_What you are asked to do:_ Once the pictures are set aside, output all the records exactly.
■ ■ ■ ■ ■
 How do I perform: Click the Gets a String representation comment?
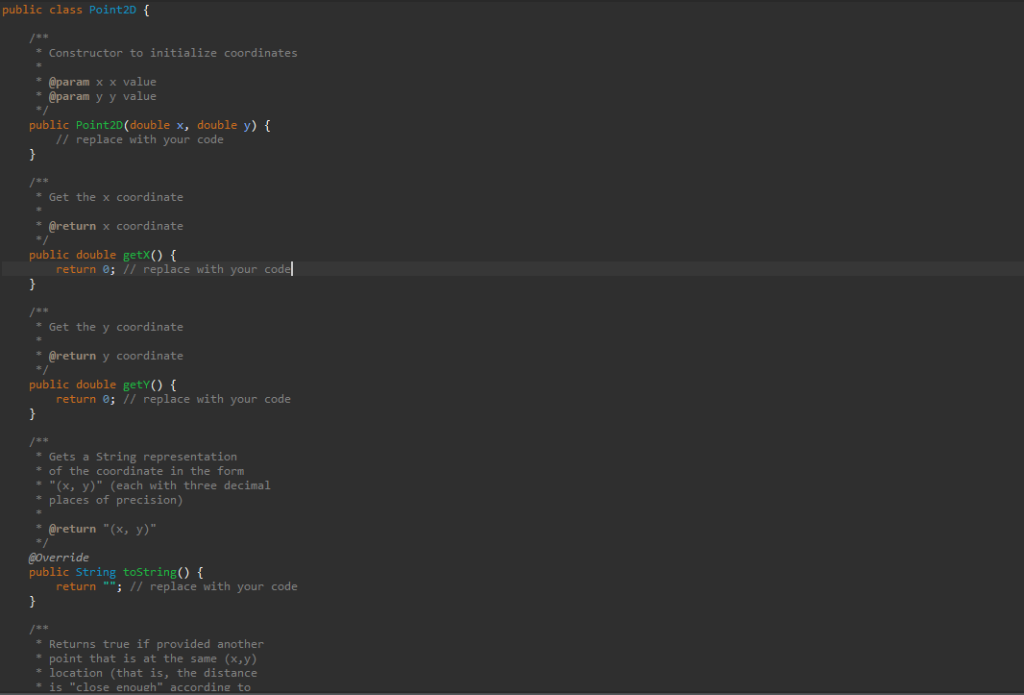point(138,456)
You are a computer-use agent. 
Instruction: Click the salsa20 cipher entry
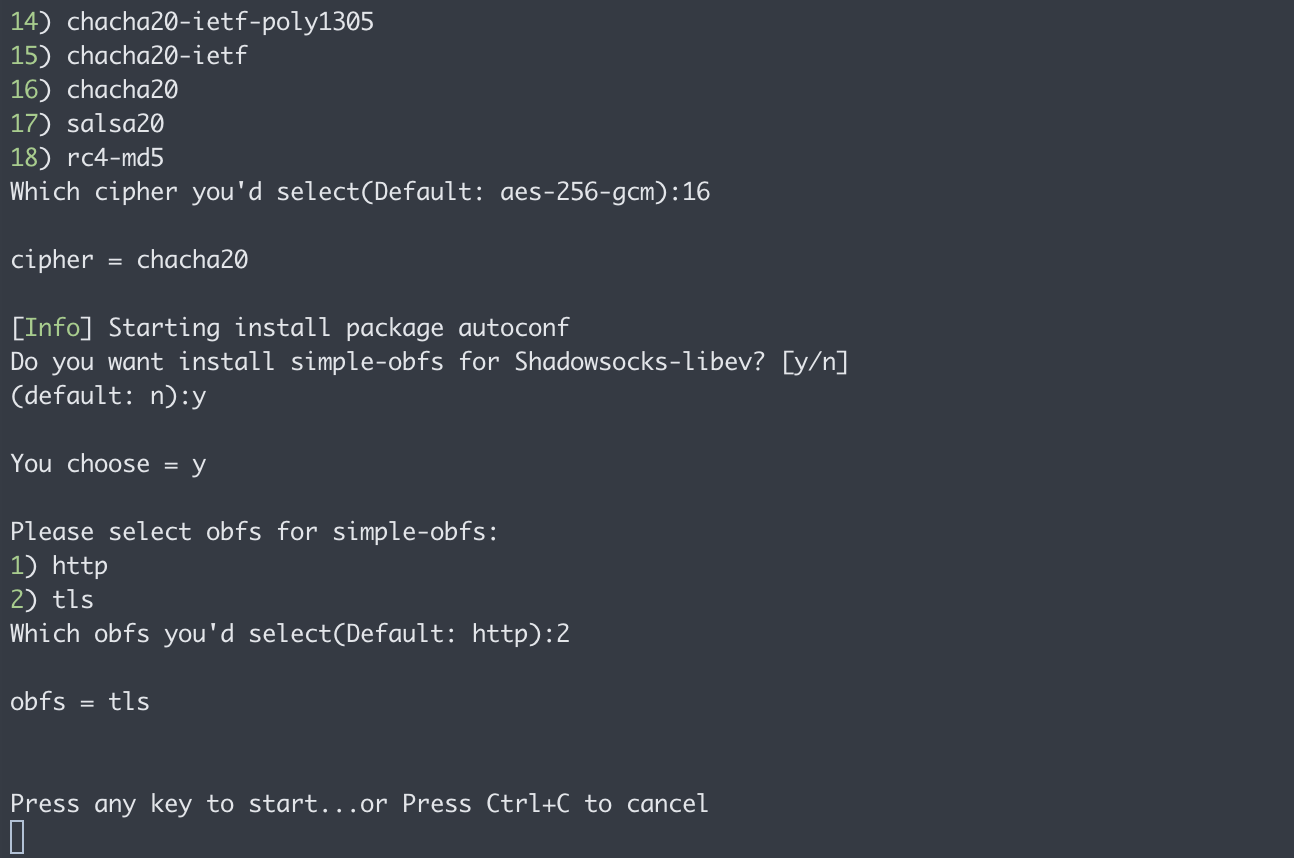pos(87,123)
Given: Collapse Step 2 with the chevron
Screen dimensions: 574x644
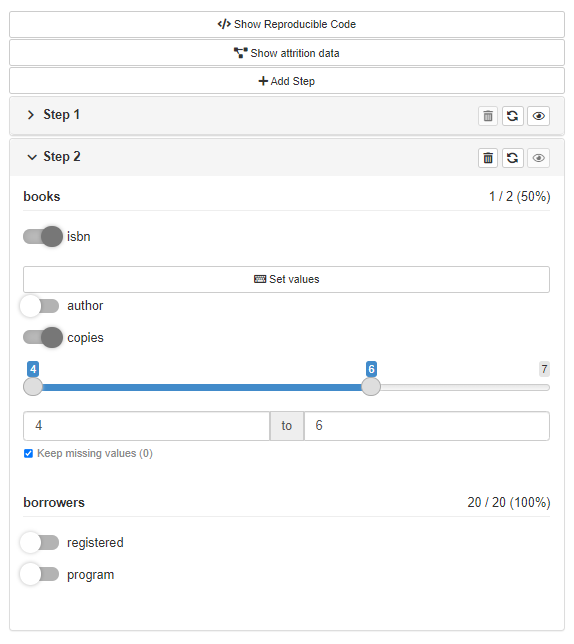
■ ■ ■ ■ ■
_Expected output:_
 How do I perform: Click the Gets a String representation comment?
point(138,456)
You are a computer-use agent. 
Instruction: Click the salsa20 cipher entry
pos(87,123)
Given: Collapse Step 2 with the chevron
Screen dimensions: 574x644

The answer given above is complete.